There are about as many reasons (occasions) for painting faces as there are choices that can be painted on faces, and this time of year, much like Halloween–but with more of an adult slant–Carnival celebrations are everywhere, from Mardi Gras to Carnival in Brazil. It’s mostly about masks, but any form of out-of-the-box styling is encouraged here, and whether or not your form of face adornment is identity-obscuring, or just some marvelous looking swirls, stars, flowers and intriguing patterns, this is the time to GO BIG with all of it! Check out all the marvelous tutorials online and on YouTube for some ideal looks, and follow up with some preliminary sketches of what you’re going for. When you’re satisfied with one, proceed to paint your face.
Go for the Good Stuff
If you’re serious about painting your face with serious style that will look like more than “too much makeup,” you’re going to need to work with some serious pigments. As the brands of makeup you’re going to find at any cosmetic counter have expanded over the years, there are certainly many more aggressively pigmented shades of certain types of makeup, but a simple online search begun with “face painting supplies” will net you the real deal stuff. Now, what you’re going to find is not some run of the mill paint kit for a backyard children’s party, although that level of product is certainly available. What you are looking for is highly pigmented cakes of stage-quality makeup that is highly developed to offer the most brilliance, visibility and will stand up to more rigorous partying and celebration. A little bit will go a long way, so buy the small size, and you’ll still have enough to share with a friend–or few.
Using What You Have
Even when you only have access to what’s available in your everyday makeup drawer, you can get your powder-based formulations like eye shadows and blush—anything with color—to go more of the distance by applying them with a wet sponge or detail brush. And all of the swirls, lines and outlines are perfect work for liquid liner and either the accompanying brush or a finer or thicker brush than the one that came with it.

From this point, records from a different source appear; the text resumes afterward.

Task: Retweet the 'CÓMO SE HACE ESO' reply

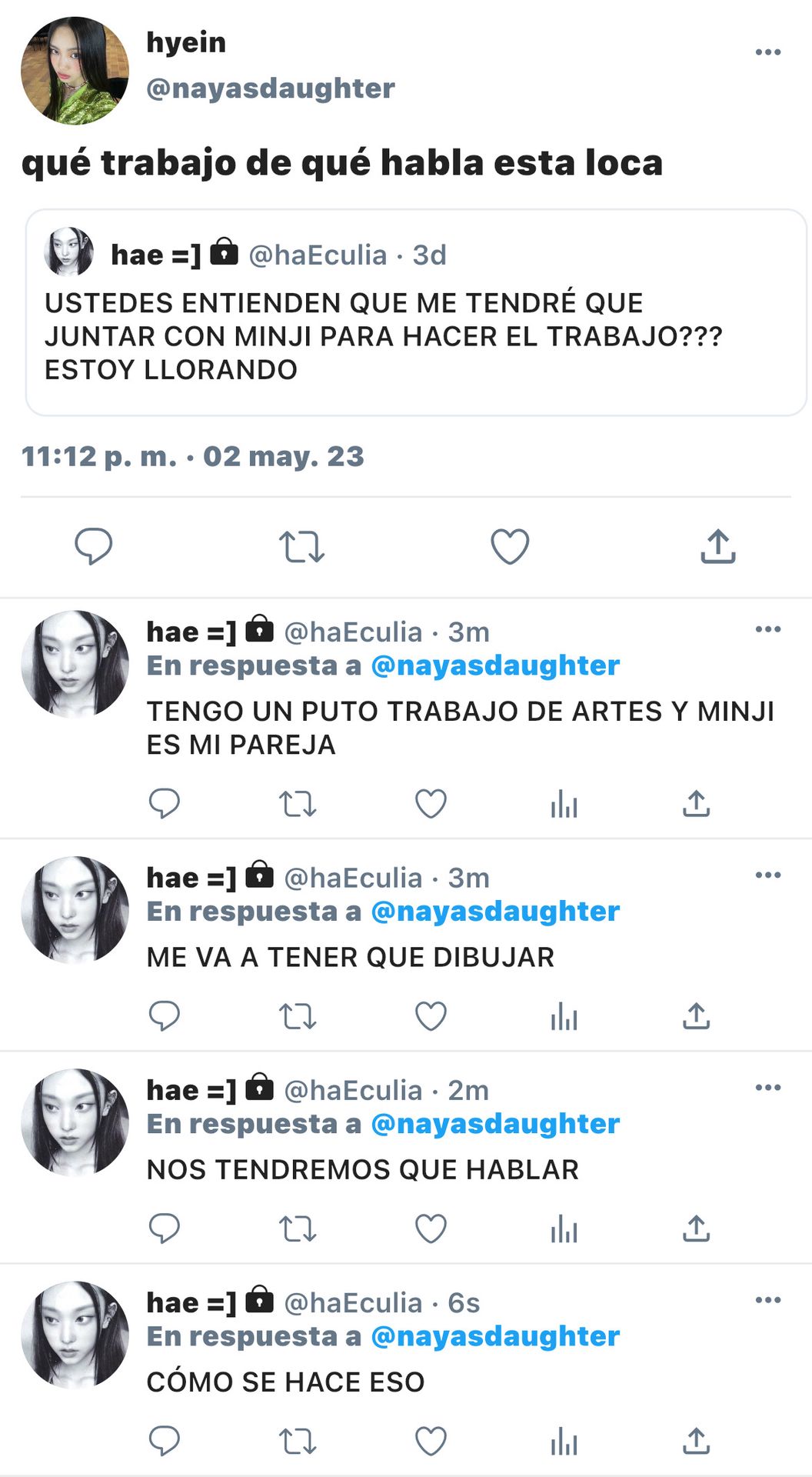Action: click(x=298, y=1441)
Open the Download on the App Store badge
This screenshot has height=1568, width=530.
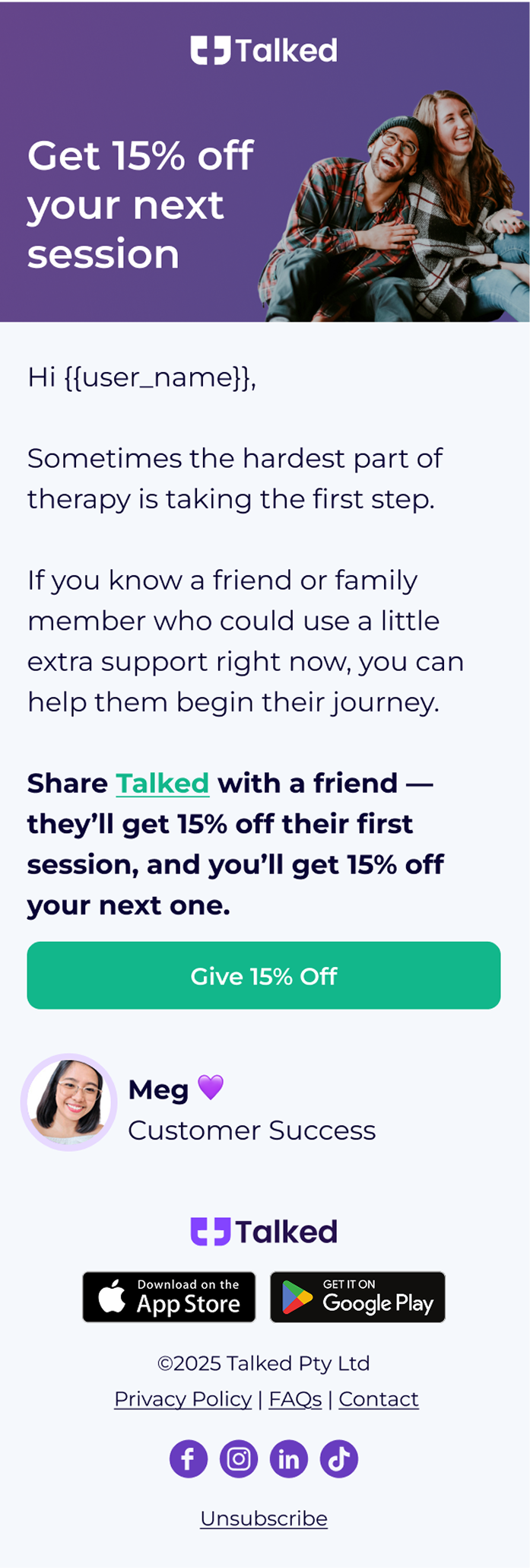point(169,1297)
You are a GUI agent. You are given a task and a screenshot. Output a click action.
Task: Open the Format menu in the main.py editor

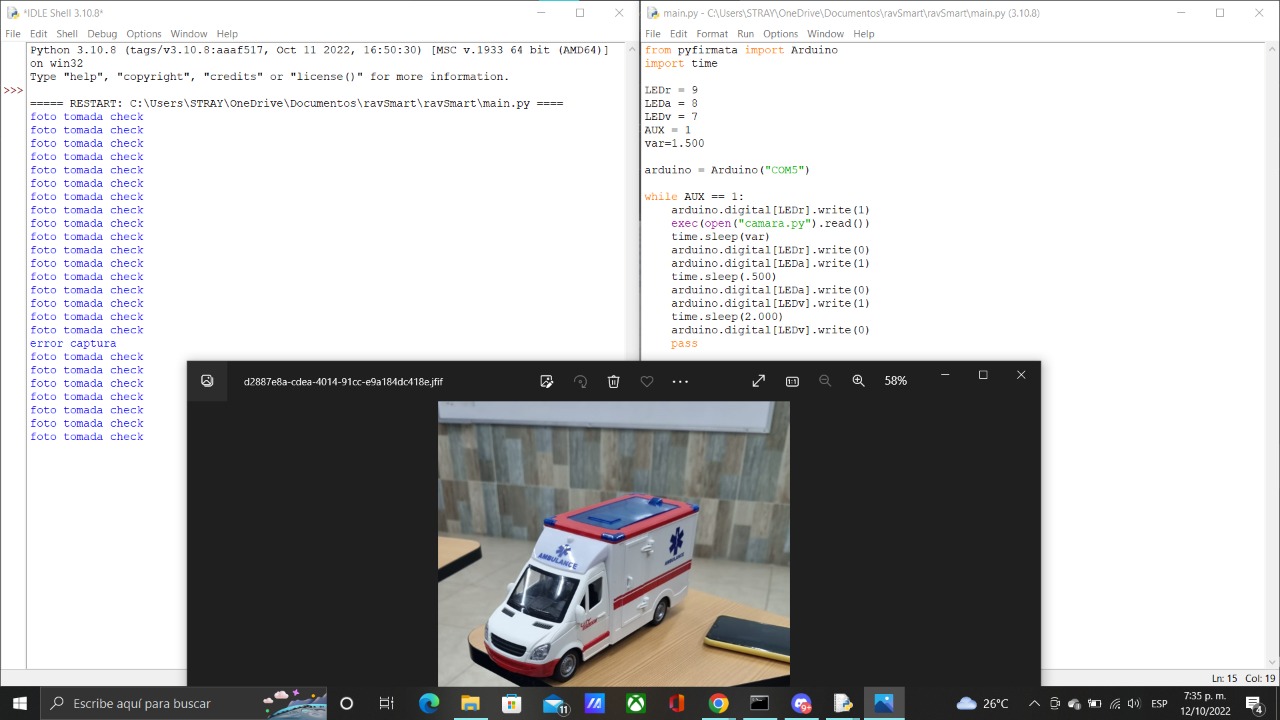[x=712, y=34]
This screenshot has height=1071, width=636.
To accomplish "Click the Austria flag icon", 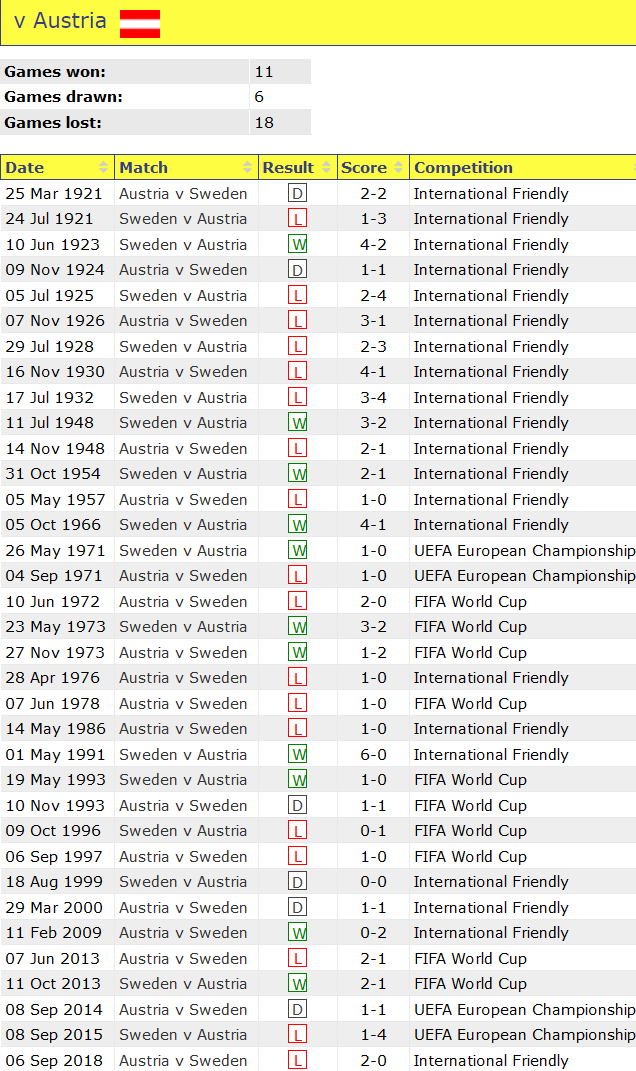I will [x=140, y=23].
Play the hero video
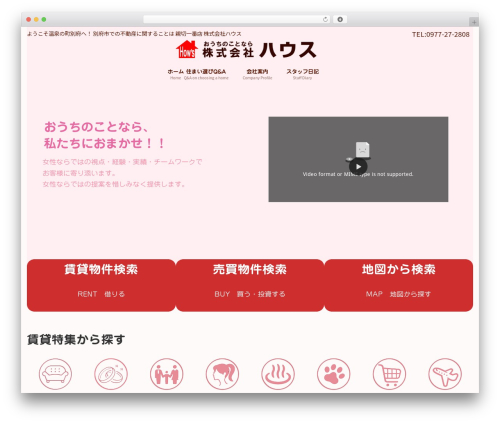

Unlike painting on canvas or paper, the most effective technique for painting your face is to first lay down a field of color, and then come back in with a shape-defining outline. Whether you’re creating flowers, stars, butterflies or random shapes, by this approach you avoid the problem of “coloring outside of the lines,” and produce a much more professionally-rendered result. Now, this only applies to the larger areas, as for the small spots of color and details, it’s fine to paint as you go—outline, followed by color. When outlining with your brush, it’s better to be quick and deliberate, than slow and shaky, even if you wind up a bit off the mark.
Use cosmetic-grade adhesive for adding anything extra, from sequins, to flat-backed jewels and other doo-dads. Glitter is always a nice touch, and while sticking with the same color glitter to adorn each color of paint is a sure thing, mixing one color of glitter atop another paint color requires some visual talent for what looks good. And you can go full-on heavy or light and airy with the glitter application, just as long as you are consistent in any given color field, maintaining the same rate of dispersion and avoiding some areas (within the same color field) being heavily glittered with little to none in others.